Sorry for the late reply and thanks for doing interesting research! :)

I'm pleasantly surprised by the performance improvements of this GC scheme. My intuition was that a dedicated GC thread would necessarily be slower because:

• More data is moved between threads - all garbage flows into the GC thread.

• All data is destroyed in a single thread, which might put some pressure on the allocator.

• If a single thread is using the data structure, garbage will still be moved from the main thread to the GC thread. This is in contrast to the current GC, where the same thread will destroy garbage.

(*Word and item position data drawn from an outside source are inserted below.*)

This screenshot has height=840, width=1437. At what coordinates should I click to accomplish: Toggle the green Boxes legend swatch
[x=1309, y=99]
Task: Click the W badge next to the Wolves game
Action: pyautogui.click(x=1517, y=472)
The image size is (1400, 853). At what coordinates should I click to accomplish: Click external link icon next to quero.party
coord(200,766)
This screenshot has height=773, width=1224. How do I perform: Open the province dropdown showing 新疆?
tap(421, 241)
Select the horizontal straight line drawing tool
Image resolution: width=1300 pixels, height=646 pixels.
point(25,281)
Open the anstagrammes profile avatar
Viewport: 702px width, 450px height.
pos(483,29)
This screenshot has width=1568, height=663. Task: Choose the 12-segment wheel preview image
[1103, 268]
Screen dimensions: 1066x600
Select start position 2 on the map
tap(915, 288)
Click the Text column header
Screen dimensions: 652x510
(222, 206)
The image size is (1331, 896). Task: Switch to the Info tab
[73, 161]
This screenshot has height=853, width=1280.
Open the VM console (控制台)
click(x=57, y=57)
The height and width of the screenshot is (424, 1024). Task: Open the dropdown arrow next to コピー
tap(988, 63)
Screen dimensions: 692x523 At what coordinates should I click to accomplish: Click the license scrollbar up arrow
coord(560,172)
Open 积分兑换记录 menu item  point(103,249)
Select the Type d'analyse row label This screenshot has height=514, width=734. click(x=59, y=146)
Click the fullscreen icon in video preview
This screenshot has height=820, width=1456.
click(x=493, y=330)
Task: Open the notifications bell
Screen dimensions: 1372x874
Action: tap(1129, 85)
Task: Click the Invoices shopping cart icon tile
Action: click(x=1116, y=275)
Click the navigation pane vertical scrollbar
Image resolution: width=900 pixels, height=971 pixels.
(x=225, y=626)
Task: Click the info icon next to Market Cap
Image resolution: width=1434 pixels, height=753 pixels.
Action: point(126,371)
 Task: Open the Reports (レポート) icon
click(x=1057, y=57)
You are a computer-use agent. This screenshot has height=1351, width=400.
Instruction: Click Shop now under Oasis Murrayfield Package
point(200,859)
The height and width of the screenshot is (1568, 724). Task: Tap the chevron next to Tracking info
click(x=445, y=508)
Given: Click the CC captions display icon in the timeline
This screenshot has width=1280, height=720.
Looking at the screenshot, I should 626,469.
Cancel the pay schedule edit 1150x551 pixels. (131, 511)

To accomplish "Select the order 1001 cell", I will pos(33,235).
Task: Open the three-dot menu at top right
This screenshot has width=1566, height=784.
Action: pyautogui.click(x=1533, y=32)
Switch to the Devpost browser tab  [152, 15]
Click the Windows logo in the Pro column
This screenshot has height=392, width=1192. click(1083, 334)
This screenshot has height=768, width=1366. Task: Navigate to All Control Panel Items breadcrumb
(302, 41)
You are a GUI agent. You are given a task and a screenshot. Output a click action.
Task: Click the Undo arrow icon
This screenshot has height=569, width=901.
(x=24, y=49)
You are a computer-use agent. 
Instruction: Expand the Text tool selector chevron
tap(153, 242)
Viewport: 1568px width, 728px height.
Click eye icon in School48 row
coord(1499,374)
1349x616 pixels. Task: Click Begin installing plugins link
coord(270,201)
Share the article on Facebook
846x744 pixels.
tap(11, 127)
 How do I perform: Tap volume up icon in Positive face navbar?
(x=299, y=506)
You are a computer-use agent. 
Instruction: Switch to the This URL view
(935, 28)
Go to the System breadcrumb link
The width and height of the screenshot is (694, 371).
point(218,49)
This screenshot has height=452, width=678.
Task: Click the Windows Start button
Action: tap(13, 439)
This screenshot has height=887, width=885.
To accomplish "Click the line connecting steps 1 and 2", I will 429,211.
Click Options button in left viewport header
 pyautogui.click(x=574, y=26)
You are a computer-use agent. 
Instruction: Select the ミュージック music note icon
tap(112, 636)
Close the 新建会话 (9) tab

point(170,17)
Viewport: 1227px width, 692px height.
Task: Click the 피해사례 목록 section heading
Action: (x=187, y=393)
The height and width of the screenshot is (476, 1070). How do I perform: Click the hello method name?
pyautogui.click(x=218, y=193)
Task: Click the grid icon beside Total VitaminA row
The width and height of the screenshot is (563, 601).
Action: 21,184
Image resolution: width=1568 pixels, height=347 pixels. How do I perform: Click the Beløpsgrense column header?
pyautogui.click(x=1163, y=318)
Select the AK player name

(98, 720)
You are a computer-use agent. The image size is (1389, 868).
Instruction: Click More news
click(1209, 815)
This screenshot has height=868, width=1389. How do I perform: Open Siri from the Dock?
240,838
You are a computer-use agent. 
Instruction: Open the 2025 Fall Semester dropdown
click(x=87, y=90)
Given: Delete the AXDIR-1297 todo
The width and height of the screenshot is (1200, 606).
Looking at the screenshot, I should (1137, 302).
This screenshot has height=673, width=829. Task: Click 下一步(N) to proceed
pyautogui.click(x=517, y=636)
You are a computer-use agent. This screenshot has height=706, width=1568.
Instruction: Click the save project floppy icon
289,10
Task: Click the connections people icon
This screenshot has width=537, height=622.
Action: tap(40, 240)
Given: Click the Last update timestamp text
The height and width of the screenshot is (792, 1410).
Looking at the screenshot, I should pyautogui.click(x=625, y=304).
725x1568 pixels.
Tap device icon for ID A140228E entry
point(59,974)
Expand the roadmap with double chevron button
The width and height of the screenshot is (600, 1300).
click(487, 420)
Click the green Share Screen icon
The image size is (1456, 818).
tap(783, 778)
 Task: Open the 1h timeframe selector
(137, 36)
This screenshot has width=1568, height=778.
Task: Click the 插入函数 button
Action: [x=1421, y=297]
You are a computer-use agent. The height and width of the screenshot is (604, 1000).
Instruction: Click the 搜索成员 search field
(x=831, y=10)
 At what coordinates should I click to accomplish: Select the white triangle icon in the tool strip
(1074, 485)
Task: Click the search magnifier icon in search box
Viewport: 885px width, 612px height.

I'm still somewhat skeptical of this approach and believe the benchmark results indicate that the current GC has a lot of room for improvement rather than a dedicated GC thread is the better approach. :)

Besides total time spent by the benchmark, it would also be interesting to see peak memory usage (max RSS). Do you perhaps have any results relating to memory usage?